Saved data entries:
* * * * * * * * *

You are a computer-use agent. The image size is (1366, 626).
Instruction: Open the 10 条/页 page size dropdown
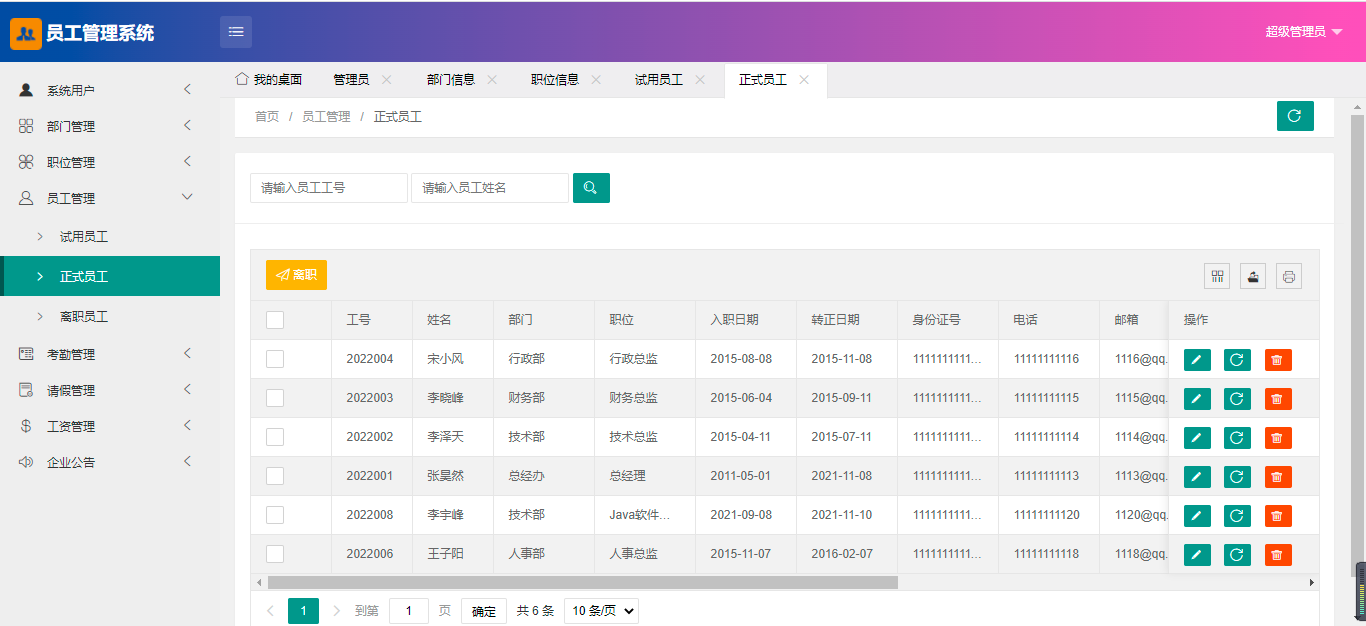[x=601, y=611]
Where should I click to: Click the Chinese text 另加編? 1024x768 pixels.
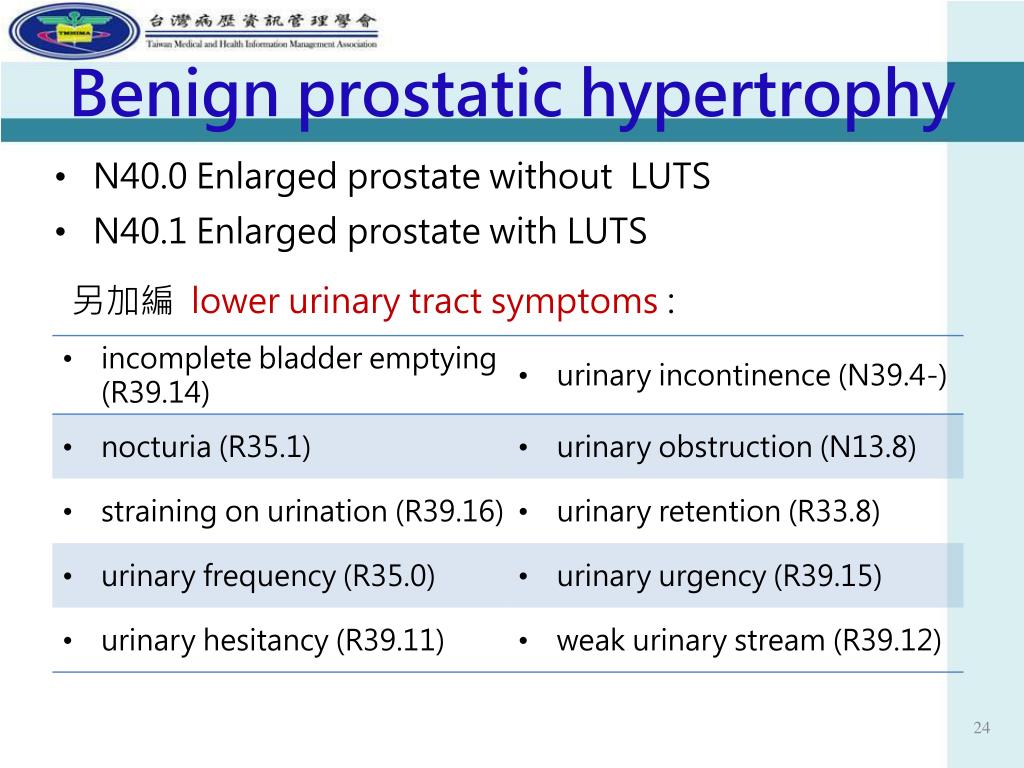[x=123, y=300]
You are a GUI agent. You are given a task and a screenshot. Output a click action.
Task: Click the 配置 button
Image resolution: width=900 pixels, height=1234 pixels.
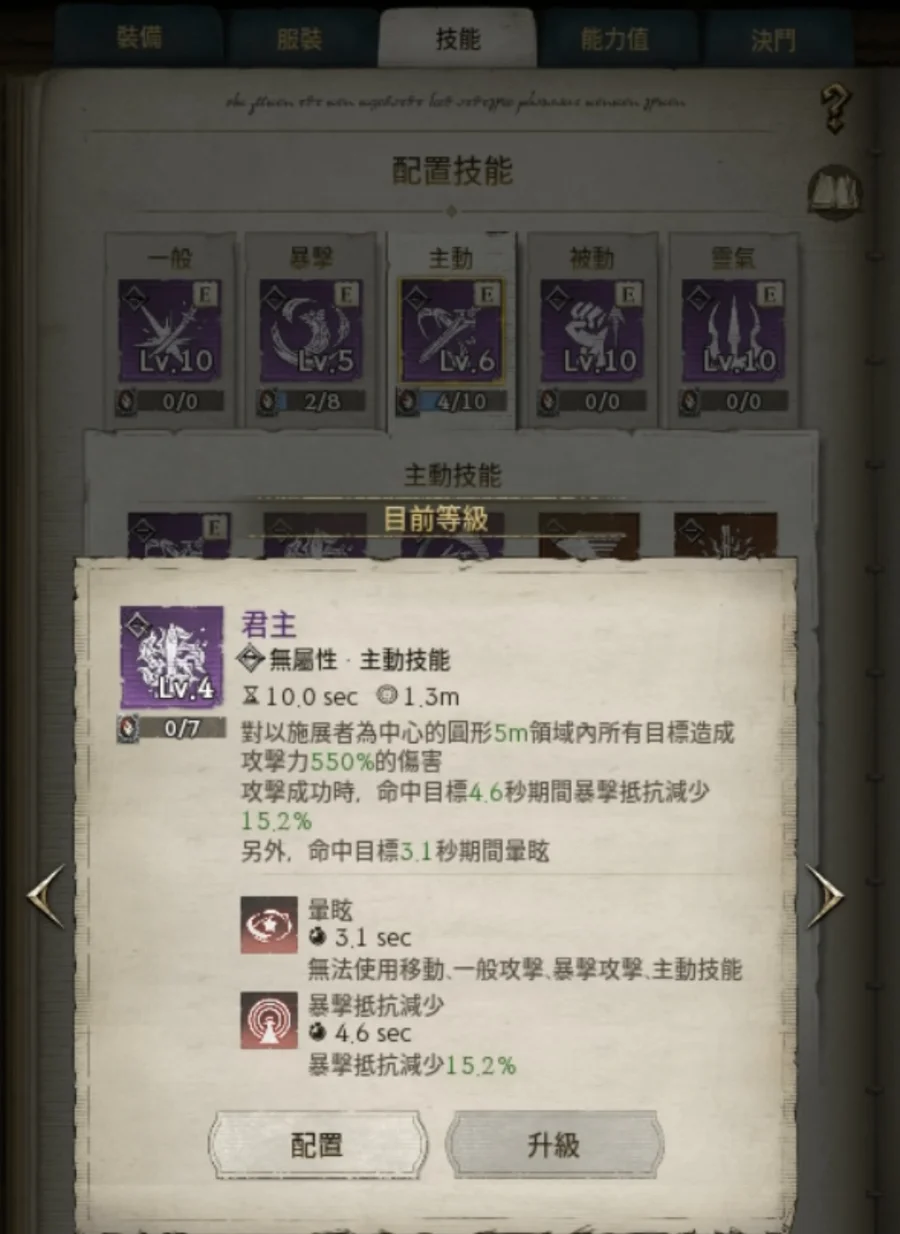pos(317,1145)
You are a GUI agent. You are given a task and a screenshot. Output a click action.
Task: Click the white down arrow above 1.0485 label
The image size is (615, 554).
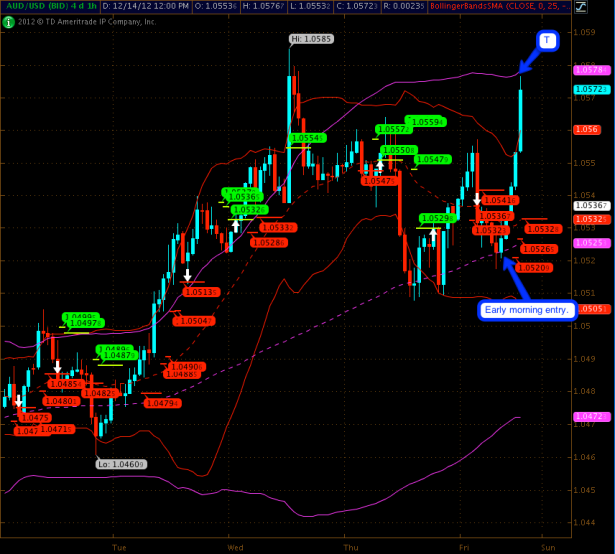click(58, 367)
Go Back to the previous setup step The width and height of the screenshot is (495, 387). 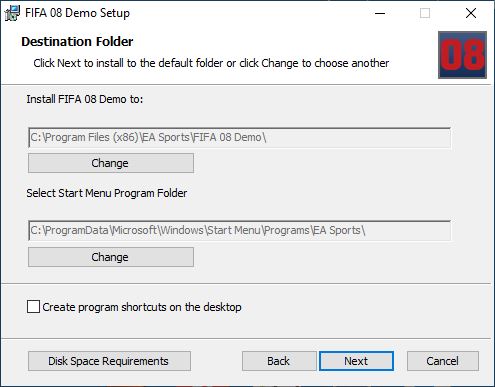279,361
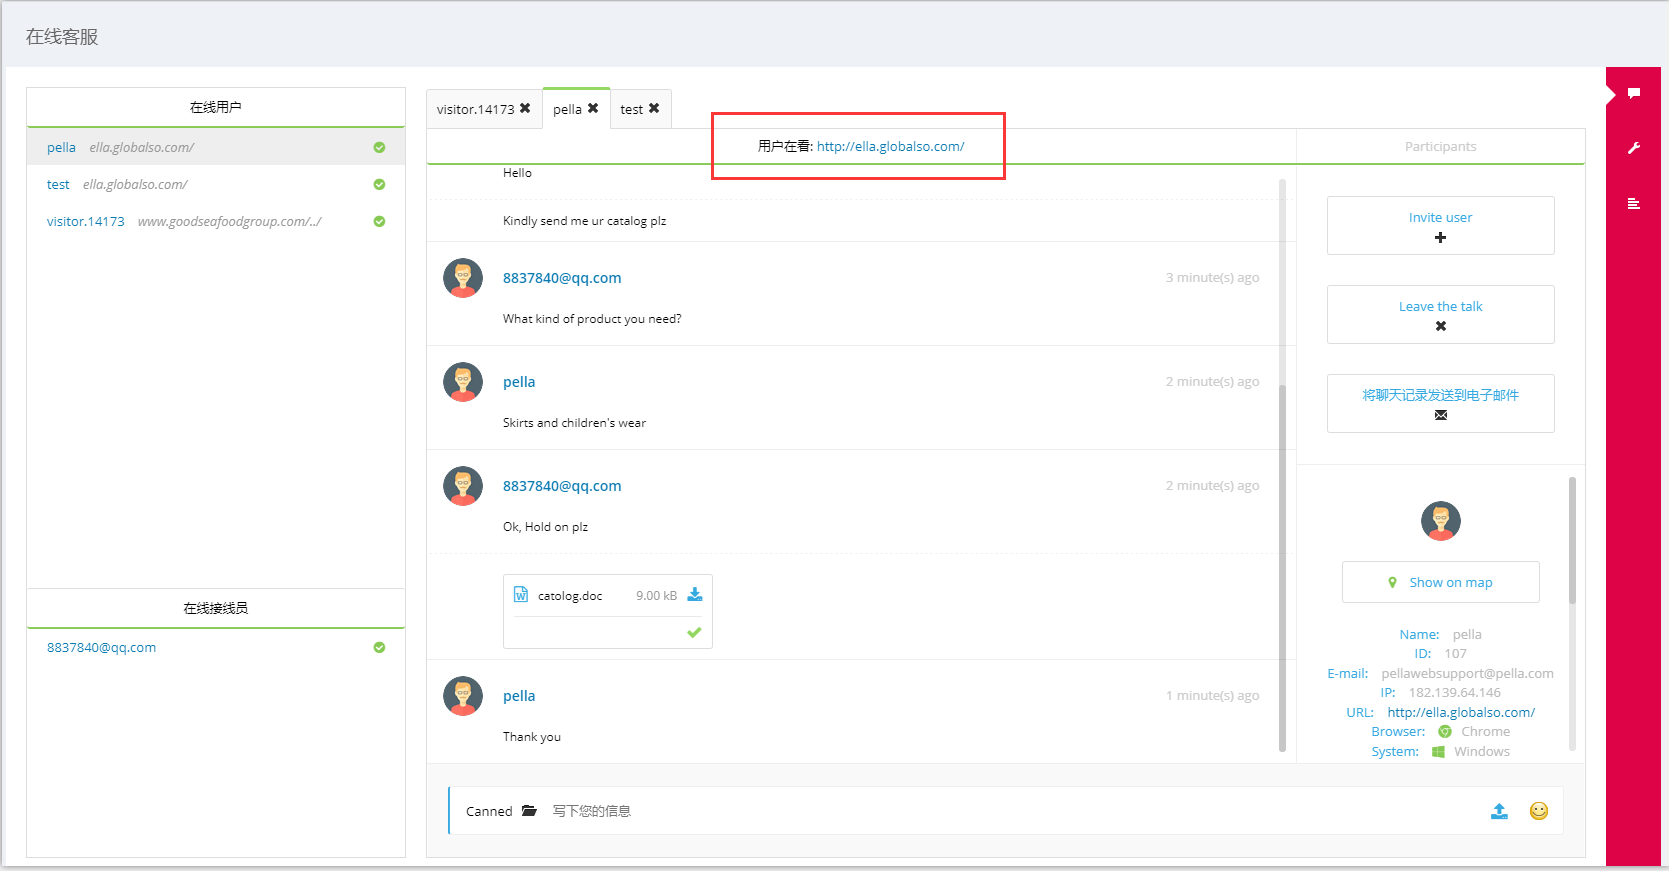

* * * * * * * * *

Exactly as written, repeat the lines from the beginning of the entries up to and including the line with "Task: Click the 配置 button", but not the pictures.

You are a computer-use agent. The image size is (1366, 626).
Instruction: Open the 10 条/页 page size dropdown
[x=601, y=611]
Where should I click to: Click the Chinese text 另加編? 1024x768 pixels.
[x=123, y=300]
You are a GUI agent. You are given a task and a screenshot. Output a click action.
Task: Click the 配置 button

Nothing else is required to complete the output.